本文の「栗原夫妻は、さっそくその会社」から「佐都子はその少女に会います。」までの部分を全部書き出し、その中の「浅見」をすべて「浅見代表」に置き換えてください。

■ 本文
==========

幼稚園での朝斗の友人関係のトラブルの中で、佐都子はふとこれまでの6年間を思い出していました。
社内恋愛で結婚した栗原清和と佐都子。仲睦まじい2人でしたが、悩みの種は子どもが出来ないこと。病院で検査をしてもらったところ、夫の清和の方に問題があることが分かります。
それでも子どもを諦めきれない2人は、北海道の病院にまで通い、不妊治療にあたりますが上手くいきません。
子どもを持つことを諦めかけた時、テレビ番組で「特別養子縁組」を取り上げていました。そして、養子縁組の手助けをしている「ベビーバトン」という会社があることを知ります。
栗原夫妻は、さっそくその会社の説明会に行き、代表者の浅見から詳しい話を聞きます。「ベビーバトン」は、子どもが欲しくてもできない夫婦と様々な理由から子どもを産んでも育てられない母親とを繋ぐ役割をしていたのです。
清和と佐都子は「特別養子縁組」をすることにしました。
やがて浅見から連絡があり、夫妻は産まれた男の子を迎えに行きました。男の子の母親は14歳の中学生でした。本当なら面会はできないのですが、佐都子はその少女に会います。
終始うつむいていたその少女片倉ひかりは、別れるときに佐都子に一通の手紙を渡しました。佐都子は少女の手を握り、子どもを大切に育てることを約束します。
それから6年、栗原夫妻は朝斗と名付けた息子の成長を見守る幸せな日々が続きます。毎朝のように幼稚園に朝斗を送り出し、当たり前のようにお迎えをして過ごす毎日です。
ところが突然かかってきた1本の電話が、その幸せを打ち破ります。
ある日、朝斗の産みの母親“片倉ひかり”を名乗る女性から、「子どもを返して欲しいんです。それが駄目ならお金をください」という電話がかかってきました。
「お金もだめなら、子どもが養子だということをばらしますよ」と脅迫まがいのことまで、電話の主は言います。6年前に会ったひかりは見るからに純朴そうな中学生。このようなことを言うとは思えません。

==========

■ データ記録
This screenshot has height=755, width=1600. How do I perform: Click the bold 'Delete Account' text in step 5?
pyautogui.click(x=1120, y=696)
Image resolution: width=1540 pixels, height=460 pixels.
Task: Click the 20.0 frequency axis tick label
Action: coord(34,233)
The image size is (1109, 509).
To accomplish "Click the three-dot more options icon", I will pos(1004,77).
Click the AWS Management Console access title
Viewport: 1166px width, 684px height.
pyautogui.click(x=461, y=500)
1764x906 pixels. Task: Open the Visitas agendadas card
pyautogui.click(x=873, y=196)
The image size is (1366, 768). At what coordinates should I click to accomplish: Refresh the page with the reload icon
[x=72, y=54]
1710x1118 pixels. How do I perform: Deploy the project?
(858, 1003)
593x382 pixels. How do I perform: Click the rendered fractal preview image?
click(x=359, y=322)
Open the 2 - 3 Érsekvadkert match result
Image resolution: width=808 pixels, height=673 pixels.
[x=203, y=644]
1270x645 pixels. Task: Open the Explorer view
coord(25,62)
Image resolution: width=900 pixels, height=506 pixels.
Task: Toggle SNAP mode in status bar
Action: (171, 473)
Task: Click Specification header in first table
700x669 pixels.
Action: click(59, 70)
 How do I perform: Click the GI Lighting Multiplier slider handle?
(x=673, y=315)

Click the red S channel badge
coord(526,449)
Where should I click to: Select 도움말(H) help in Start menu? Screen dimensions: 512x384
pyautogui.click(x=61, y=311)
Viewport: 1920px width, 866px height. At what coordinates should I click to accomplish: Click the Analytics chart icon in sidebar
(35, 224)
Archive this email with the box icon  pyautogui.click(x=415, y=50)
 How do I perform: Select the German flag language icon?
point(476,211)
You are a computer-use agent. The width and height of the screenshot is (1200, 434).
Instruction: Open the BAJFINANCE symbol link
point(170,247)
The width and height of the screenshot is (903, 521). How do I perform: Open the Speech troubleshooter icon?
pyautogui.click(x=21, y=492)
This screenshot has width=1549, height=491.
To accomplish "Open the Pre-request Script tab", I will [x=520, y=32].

==========

■ 解答
栗原夫妻は、さっそくその会社の説明会に行き、代表者の浅見代表から詳しい話を聞きます。「ベビーバトン」は、子どもが欲しくてもできない夫婦と様々な理由から子どもを産んでも育てられない母親とを繋ぐ役割をしていたのです。
清和と佐都子は「特別養子縁組」をすることにしました。
やがて浅見代表から連絡があり、夫妻は産まれた男の子を迎えに行きました。男の子の母親は14歳の中学生でした。本当なら面会はできないのですが、佐都子はその少女に会います。